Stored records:
--

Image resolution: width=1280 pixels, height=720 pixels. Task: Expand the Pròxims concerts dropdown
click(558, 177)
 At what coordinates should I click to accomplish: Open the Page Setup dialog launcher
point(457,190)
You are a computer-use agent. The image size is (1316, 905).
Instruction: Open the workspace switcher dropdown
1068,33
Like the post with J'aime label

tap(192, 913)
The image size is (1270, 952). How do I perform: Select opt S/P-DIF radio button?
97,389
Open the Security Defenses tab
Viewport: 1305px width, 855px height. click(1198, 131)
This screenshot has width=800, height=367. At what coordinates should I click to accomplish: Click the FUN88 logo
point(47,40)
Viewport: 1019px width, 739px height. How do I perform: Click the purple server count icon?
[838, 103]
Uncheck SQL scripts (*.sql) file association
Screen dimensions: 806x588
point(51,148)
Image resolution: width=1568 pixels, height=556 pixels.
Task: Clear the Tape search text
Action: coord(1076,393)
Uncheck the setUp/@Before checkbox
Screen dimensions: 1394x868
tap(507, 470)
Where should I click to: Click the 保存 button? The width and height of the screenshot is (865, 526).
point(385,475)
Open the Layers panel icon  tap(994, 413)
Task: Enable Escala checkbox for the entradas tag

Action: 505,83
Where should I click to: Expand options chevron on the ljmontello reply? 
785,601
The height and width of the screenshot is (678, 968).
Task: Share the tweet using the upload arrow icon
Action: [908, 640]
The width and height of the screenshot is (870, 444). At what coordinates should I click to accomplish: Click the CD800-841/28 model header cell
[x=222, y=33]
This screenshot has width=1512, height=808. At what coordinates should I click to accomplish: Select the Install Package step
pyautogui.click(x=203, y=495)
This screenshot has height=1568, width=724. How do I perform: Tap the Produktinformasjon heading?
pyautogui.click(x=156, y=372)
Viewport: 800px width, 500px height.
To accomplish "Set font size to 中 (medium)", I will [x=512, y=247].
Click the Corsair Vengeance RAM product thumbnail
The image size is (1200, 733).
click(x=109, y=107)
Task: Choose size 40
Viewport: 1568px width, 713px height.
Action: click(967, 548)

--

_TO DO_
Reproduce every line of the records above exactly as it appears.

_WRITTEN RESPONSE_
Image resolution: width=1280 pixels, height=720 pixels. Task: Expand the Pròxims concerts dropdown
click(558, 177)
 At what coordinates should I click to accomplish: Open the Page Setup dialog launcher
point(457,190)
You are a computer-use agent. The image size is (1316, 905).
Instruction: Open the workspace switcher dropdown
1068,33
Like the post with J'aime label

tap(192, 913)
The image size is (1270, 952). How do I perform: Select opt S/P-DIF radio button?
97,389
Open the Security Defenses tab
Viewport: 1305px width, 855px height. click(1198, 131)
This screenshot has width=800, height=367. At what coordinates should I click to accomplish: Click the FUN88 logo
point(47,40)
Viewport: 1019px width, 739px height. How do I perform: Click the purple server count icon?
[838, 103]
Uncheck SQL scripts (*.sql) file association
Screen dimensions: 806x588
point(51,148)
Image resolution: width=1568 pixels, height=556 pixels.
Task: Clear the Tape search text
Action: coord(1076,393)
Uncheck the setUp/@Before checkbox
Screen dimensions: 1394x868
tap(507, 470)
Where should I click to: Click the 保存 button? The width and height of the screenshot is (865, 526).
point(385,475)
Open the Layers panel icon  tap(994, 413)
Task: Enable Escala checkbox for the entradas tag

Action: 505,83
Where should I click to: Expand options chevron on the ljmontello reply? 
785,601
The height and width of the screenshot is (678, 968).
Task: Share the tweet using the upload arrow icon
Action: [908, 640]
The width and height of the screenshot is (870, 444). At what coordinates should I click to accomplish: Click the CD800-841/28 model header cell
[x=222, y=33]
This screenshot has width=1512, height=808. At what coordinates should I click to accomplish: Select the Install Package step
pyautogui.click(x=203, y=495)
This screenshot has height=1568, width=724. How do I perform: Tap the Produktinformasjon heading?
pyautogui.click(x=156, y=372)
Viewport: 800px width, 500px height.
To accomplish "Set font size to 中 (medium)", I will [x=512, y=247].
Click the Corsair Vengeance RAM product thumbnail
The image size is (1200, 733).
click(x=109, y=107)
Task: Choose size 40
Viewport: 1568px width, 713px height.
Action: click(967, 548)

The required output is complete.